La sensibilità delle piante carnivore



Anche le piante carnivore, dimostrano sensibilità...
Non dobbiamo assolutamente pensare che le nostre piante si dedichino unicamente alla cattura degli insetti per garantirsi la sopravvivenza ma anche loro come il resto degli esseri viventi, percepiscono gli stimoli dell’ambiente in cui vivono attivando come conseguenza meccanismi di difesa, praticando strategie per trarre vantaggio da una particolare situazione.
Come già accennato nell'introduzione di questa sezione, le piante sembrano essere dotate dei cinque sensi che caratterizzano gli uomini: la vista, l'olfatto, il gusto, il tatto e l'udito.
Questi sensi non sono ovviamente sviluppati secondo una natura umana ma non per questo devono essere considerati meno affidabili.


La vista

Vista, non significa solamente distinguere i contorni di una casa, di un'automobile o riconoscere la fisionomia di una persona, la vista è anche la capacità di recepire la luce.
La luce è un fattore basilare per ogni vegetale, un elemento che ogni pianta utilizza per la fotosintesi e che ne influenza l'intera vita.

#### DATI FORNITI:

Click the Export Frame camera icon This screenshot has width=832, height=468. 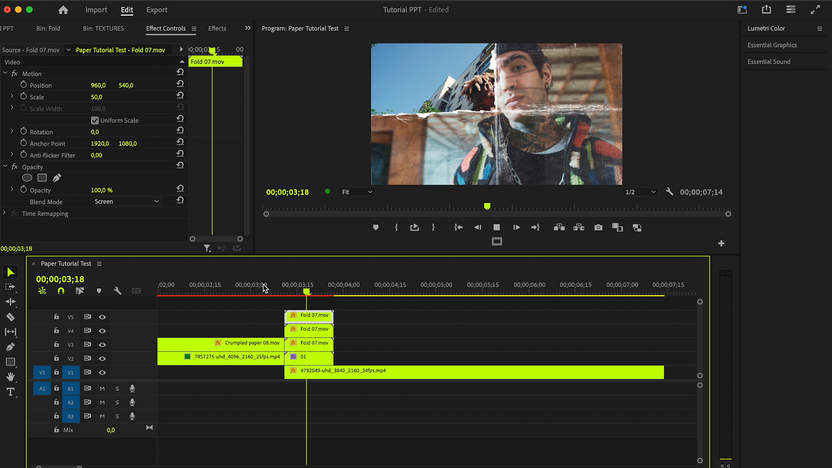[598, 228]
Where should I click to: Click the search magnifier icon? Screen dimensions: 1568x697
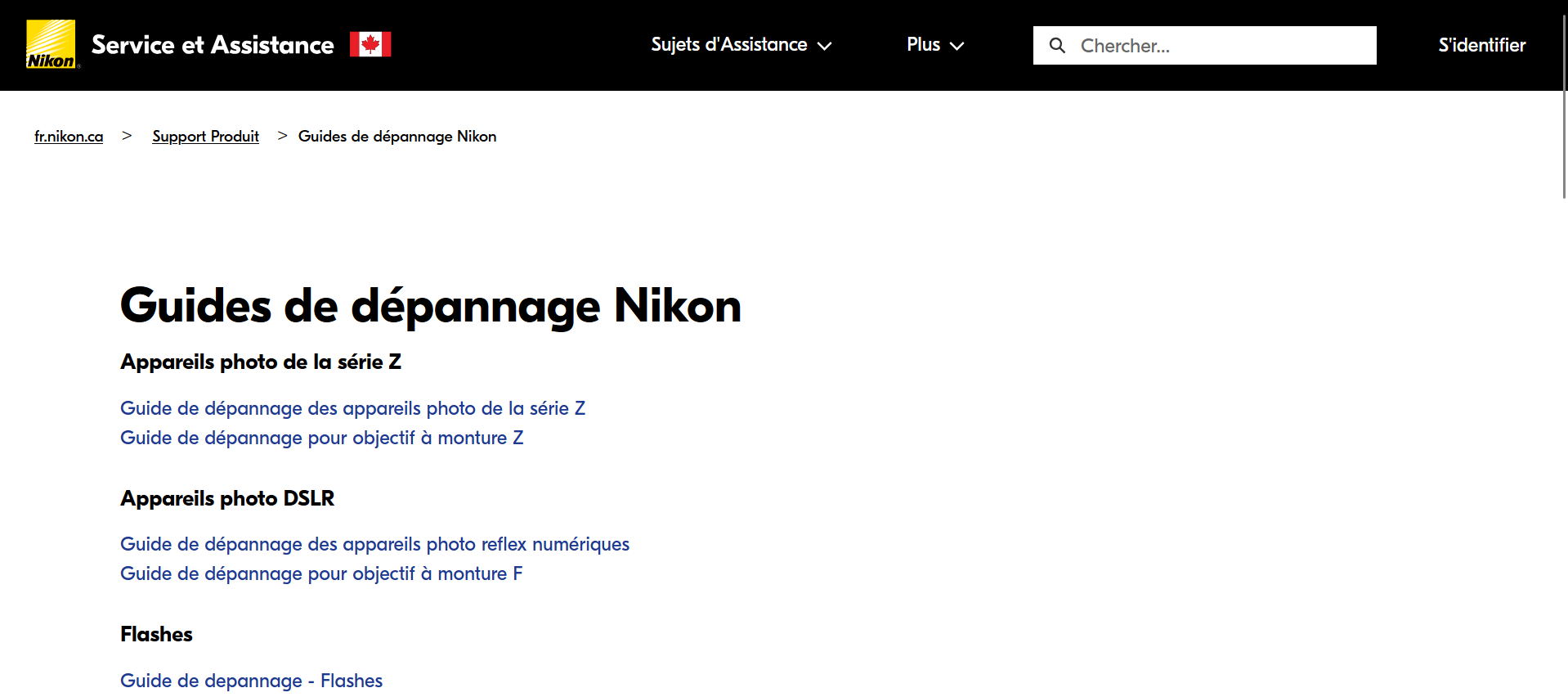(1057, 46)
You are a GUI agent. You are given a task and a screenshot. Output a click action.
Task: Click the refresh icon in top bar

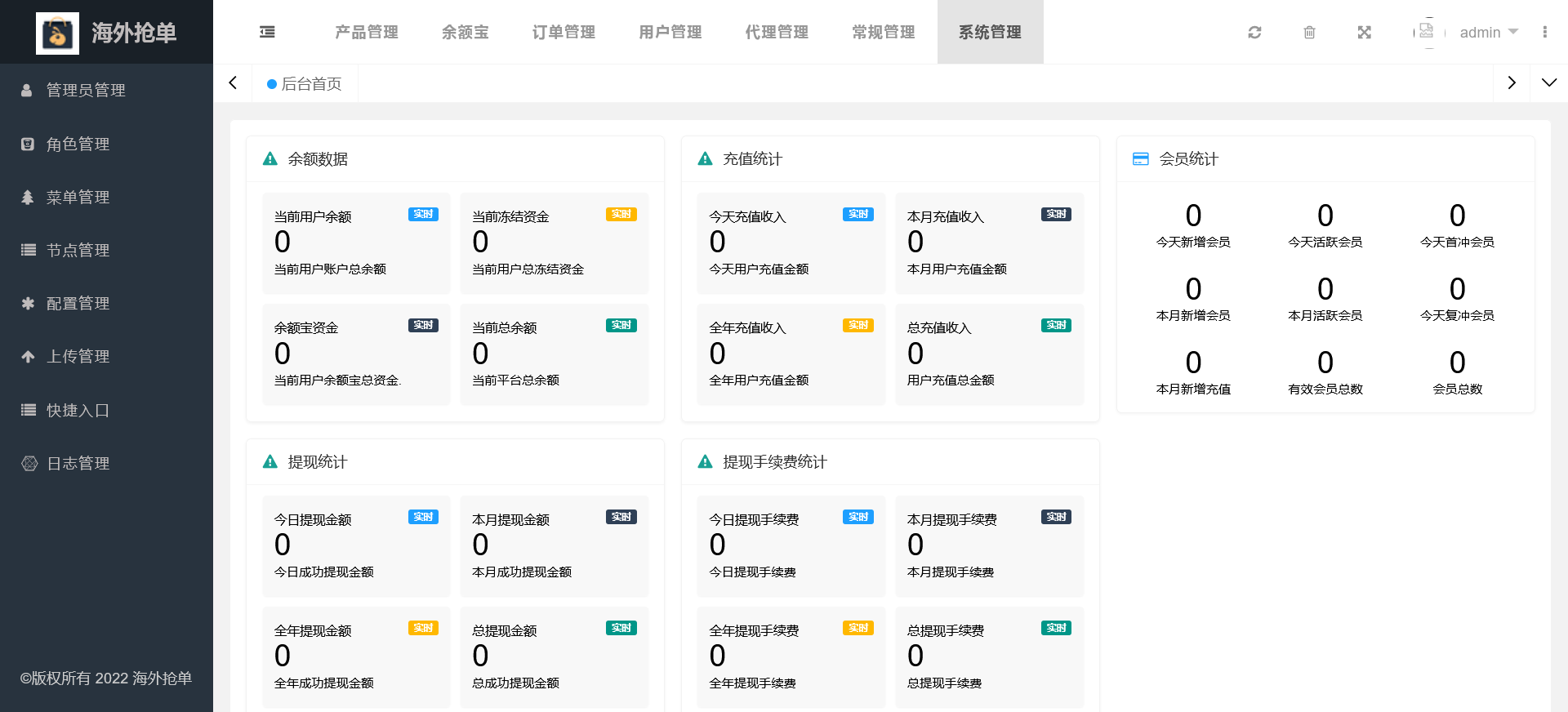(1254, 33)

#### USO DELLE INFORMAZIONI:
[1] Risponda alle seguenti domande sul brano relativo alla sensibilità delle piante carnivore.
(a) Quali sono i cinque sensi di cui le piante sembrano essere dotate?
(b) Per quale processo ogni pianta utilizza la luce?
(c) Oltre a distinguere contorni e fisionomie, in che cosa consiste anche la vista?
[2] Ricopi fedelmente il passo del brano sulla sensibilità delle piante carnivore, a partire da "Vista, non significa" e fino a "recepire la luce.".
Per svolgere le consegne non è necessario consultare i record.

#### RISPOSTE SCRITTE:
[1]
(a) La vista, l'olfatto, il gusto, il tatto e l'udito.
(b) La fotosintesi.
(c) Nella capacità di recepire la luce.

[2]
Vista, non significa solamente distinguere i contorni di una casa, di un'automobile o riconoscere la fisionomia di una persona, la vista è anche la capacità di recepire la luce.